DOCUMENT SEGMENT:

With some frustration, however, I begin to see that many people never see these diagnostics. Many people try a configuration and just notice that it does not work. They never look at rsyslog’s own detailed error message (and some even do not write them anywhere, so they actually have nothing to look at ;)). So it has become quite common that for questions raised on the forum, we go lengths through the process of obtaining (large) debug logs, just to see that the debug log contains the otherwise-ignored error message that explains it all.

A (too) simple approach would be to blame users: why, the heck, don’t they pay attention to their system setup. Beside being lame to blame users, it doesn’t help solve the issue. The root cause seems to be that people tend not to know where to look for help. One approach is to improve documentation. I’ve gone some length on that, but what comes into our way is that people (including me ;)) tend to ignore documentation until there is no way around it (at this point, almost always too late, the foolishness of that approach is proven ;)).

An additional complexity is that people need to have at least some working configuration, including permissions, to make rsyslog record its error messages. A while ago, I thought about an internal message buffer, for error messages and maybe others, that can be viewed via a web browsers (this implies a simple http server inside rsyslogd). So folks with problems could simply point their web browser at rsyslogd and see which diagnostics exists. This solves at least the problem of recording and finding the messages. It does not solve the issue of people not knowing to do that, but it improves the situation: it is easier to tell “just point your web browser to” then to instruct people on how to review log files or create and send debug logs.

Up until now, I have stayed back from this approach because of security concerns I have. Such a http server, especially if it would also enable to view some of the live log data and live state information, could be an ideal tool for attackers. Of course, I can disable it by default and limit its features. But that is counter-productive in regard to the simple troubleshooting case. So I stayed back from it.

INPUT DATA:
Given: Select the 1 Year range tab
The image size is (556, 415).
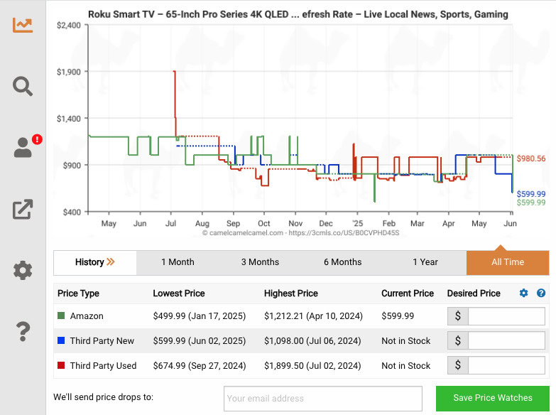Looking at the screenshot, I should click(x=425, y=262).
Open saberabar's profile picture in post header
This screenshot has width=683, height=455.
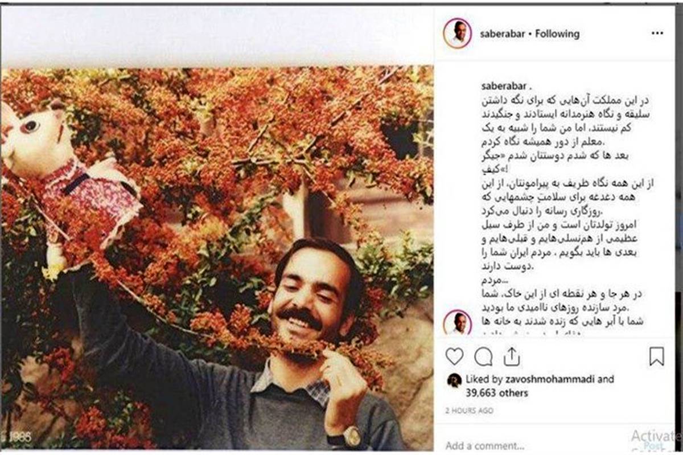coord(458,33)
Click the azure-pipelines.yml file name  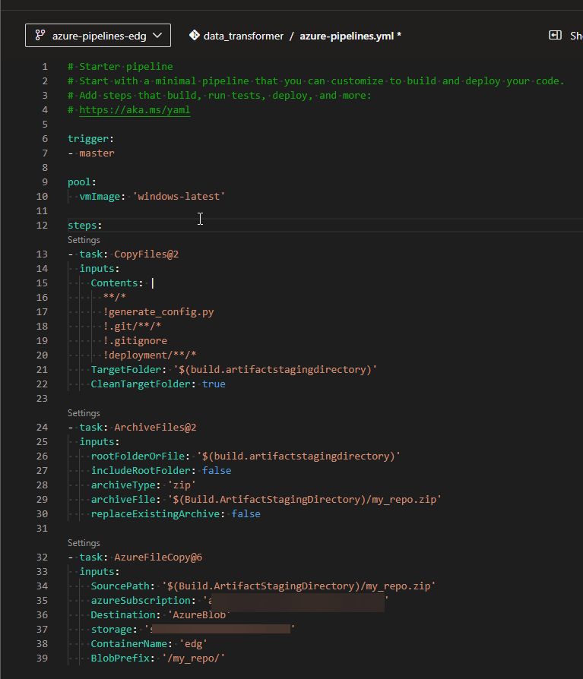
...
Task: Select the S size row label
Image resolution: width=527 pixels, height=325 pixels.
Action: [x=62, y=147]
...
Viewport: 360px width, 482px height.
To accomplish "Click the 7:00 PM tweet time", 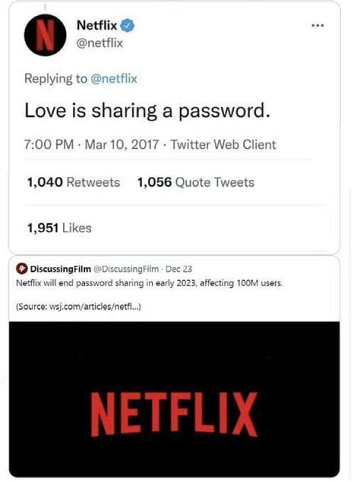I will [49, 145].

YOUR GOAL: Carry on the text about rsyslog error diagnostics and the idea of a built-in web server, starting after its last sentence. The records have nothing to do with what you are asked to do here.

ANSWER BOX:
Now, seeing that the support problem (and pain people experience) is becoming worse, I have taken another look at this approach. I now think there is a compromise: I can create a separate plugin, one that can be loaded via a single “$ModLoad”, but is not by default. So the system is secure by default but it is easy to instruct people to activate advanced diagnostics capability. It is obviously also easy to disable them, but what if people forget (and we tend to, don’t we?). That would leave the attack vector intact once it was enabled. I think I now have a cure: What if the plugin automatically disables itself after a given period of time. Looking at the use case, it would be sufficient for most cases if diagnostics are available for 10 minutes after rsyslogd restart, but not any longer. I think I will now take this route. While it leaves the attack vector open, it mitigates the risk to a time frame, which usually is very short compared to overall runtime. And, after all, this is just a second safety measure. In the first instance, people should disable diagnostics once they no longer need it. Enabled diagnostics probably warrant a (startup) log message in themselves, so someone who cares to get an error-free startup should not forget about that (and those who don’t care, don’t deserve any better but still have a safety belt…).

I think I will try to implement a testing plugin in the current devel branch. This was unplanned work, and obviously pushes away other work. In the long term, however, I think it is very important to help folks getting up and running easily, so changing the schedule to solve that need is justified. For my testing purposes, though, I will not start with a http server but with something much more simplistic – just to grasp the essence of this approach.